• [Records to use]
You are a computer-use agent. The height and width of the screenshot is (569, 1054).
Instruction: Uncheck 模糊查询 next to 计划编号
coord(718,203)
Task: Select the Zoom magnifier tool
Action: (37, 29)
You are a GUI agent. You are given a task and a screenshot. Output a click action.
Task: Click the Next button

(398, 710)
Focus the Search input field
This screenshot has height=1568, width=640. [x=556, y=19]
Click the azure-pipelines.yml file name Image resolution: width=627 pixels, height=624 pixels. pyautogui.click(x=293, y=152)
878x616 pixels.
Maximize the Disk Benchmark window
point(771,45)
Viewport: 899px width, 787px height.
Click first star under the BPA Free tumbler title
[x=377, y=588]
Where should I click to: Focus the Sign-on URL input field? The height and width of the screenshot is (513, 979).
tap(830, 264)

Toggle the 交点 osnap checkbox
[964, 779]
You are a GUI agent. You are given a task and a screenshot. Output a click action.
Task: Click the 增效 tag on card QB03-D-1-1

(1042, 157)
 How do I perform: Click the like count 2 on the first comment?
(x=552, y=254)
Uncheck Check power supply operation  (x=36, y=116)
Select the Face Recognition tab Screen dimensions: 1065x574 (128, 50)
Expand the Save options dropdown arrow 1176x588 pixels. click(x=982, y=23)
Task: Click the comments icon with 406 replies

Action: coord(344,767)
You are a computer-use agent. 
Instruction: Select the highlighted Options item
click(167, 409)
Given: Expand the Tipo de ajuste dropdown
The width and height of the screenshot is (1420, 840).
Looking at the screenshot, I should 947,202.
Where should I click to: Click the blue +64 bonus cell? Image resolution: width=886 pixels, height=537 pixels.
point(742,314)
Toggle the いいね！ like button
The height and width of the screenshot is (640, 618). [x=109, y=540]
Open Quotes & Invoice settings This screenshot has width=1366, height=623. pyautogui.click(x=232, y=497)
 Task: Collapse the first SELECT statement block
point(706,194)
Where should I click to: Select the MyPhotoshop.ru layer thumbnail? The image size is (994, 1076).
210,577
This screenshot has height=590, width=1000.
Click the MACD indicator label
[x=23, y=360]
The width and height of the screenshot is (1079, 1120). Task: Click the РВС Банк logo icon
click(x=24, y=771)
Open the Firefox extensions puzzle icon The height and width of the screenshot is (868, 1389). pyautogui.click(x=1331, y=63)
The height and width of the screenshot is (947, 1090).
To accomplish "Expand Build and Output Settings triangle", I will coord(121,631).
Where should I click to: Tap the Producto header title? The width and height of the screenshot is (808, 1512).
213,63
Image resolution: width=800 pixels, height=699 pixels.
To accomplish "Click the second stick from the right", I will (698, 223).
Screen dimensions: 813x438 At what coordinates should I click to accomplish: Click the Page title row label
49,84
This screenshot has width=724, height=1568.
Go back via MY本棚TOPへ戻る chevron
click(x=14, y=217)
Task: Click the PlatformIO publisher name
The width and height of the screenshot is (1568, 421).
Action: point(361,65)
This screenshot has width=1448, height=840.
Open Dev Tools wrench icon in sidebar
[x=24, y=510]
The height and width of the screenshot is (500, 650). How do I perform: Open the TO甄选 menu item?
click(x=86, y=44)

• [Problem] Restate the data above exactly, keeping each word as it stands.

• [Task response]
You are a computer-use agent. The height and width of the screenshot is (569, 1054).
Instruction: Uncheck 模糊查询 next to 计划编号
coord(718,203)
Task: Select the Zoom magnifier tool
Action: (37, 29)
You are a GUI agent. You are given a task and a screenshot. Output a click action.
Task: Click the Next button

(398, 710)
Focus the Search input field
This screenshot has height=1568, width=640. [x=556, y=19]
Click the azure-pipelines.yml file name Image resolution: width=627 pixels, height=624 pixels. pyautogui.click(x=293, y=152)
878x616 pixels.
Maximize the Disk Benchmark window
point(771,45)
Viewport: 899px width, 787px height.
Click first star under the BPA Free tumbler title
[x=377, y=588]
Where should I click to: Focus the Sign-on URL input field? The height and width of the screenshot is (513, 979).
tap(830, 264)

Toggle the 交点 osnap checkbox
[964, 779]
You are a GUI agent. You are given a task and a screenshot. Output a click action.
Task: Click the 增效 tag on card QB03-D-1-1

(1042, 157)
 How do I perform: Click the like count 2 on the first comment?
(x=552, y=254)
Uncheck Check power supply operation  (x=36, y=116)
Select the Face Recognition tab Screen dimensions: 1065x574 (128, 50)
Expand the Save options dropdown arrow 1176x588 pixels. click(x=982, y=23)
Task: Click the comments icon with 406 replies

Action: coord(344,767)
You are a computer-use agent. 
Instruction: Select the highlighted Options item
click(167, 409)
Given: Expand the Tipo de ajuste dropdown
The width and height of the screenshot is (1420, 840).
Looking at the screenshot, I should 947,202.
Where should I click to: Click the blue +64 bonus cell? Image resolution: width=886 pixels, height=537 pixels.
point(742,314)
Toggle the いいね！ like button
The height and width of the screenshot is (640, 618). [x=109, y=540]
Open Quotes & Invoice settings This screenshot has width=1366, height=623. pyautogui.click(x=232, y=497)
 Task: Collapse the first SELECT statement block
point(706,194)
Where should I click to: Select the MyPhotoshop.ru layer thumbnail? The image size is (994, 1076).
210,577
This screenshot has height=590, width=1000.
Click the MACD indicator label
[x=23, y=360]
The width and height of the screenshot is (1079, 1120). Task: Click the РВС Банк logo icon
click(x=24, y=771)
Open the Firefox extensions puzzle icon The height and width of the screenshot is (868, 1389). pyautogui.click(x=1331, y=63)
The height and width of the screenshot is (947, 1090).
To accomplish "Expand Build and Output Settings triangle", I will coord(121,631).
Where should I click to: Tap the Producto header title? The width and height of the screenshot is (808, 1512).
213,63
Image resolution: width=800 pixels, height=699 pixels.
To accomplish "Click the second stick from the right", I will (698, 223).
Screen dimensions: 813x438 At what coordinates should I click to accomplish: Click the Page title row label
49,84
This screenshot has width=724, height=1568.
Go back via MY本棚TOPへ戻る chevron
click(x=14, y=217)
Task: Click the PlatformIO publisher name
The width and height of the screenshot is (1568, 421).
Action: point(361,65)
This screenshot has width=1448, height=840.
Open Dev Tools wrench icon in sidebar
[x=24, y=510]
The height and width of the screenshot is (500, 650). How do I perform: Open the TO甄选 menu item?
click(x=86, y=44)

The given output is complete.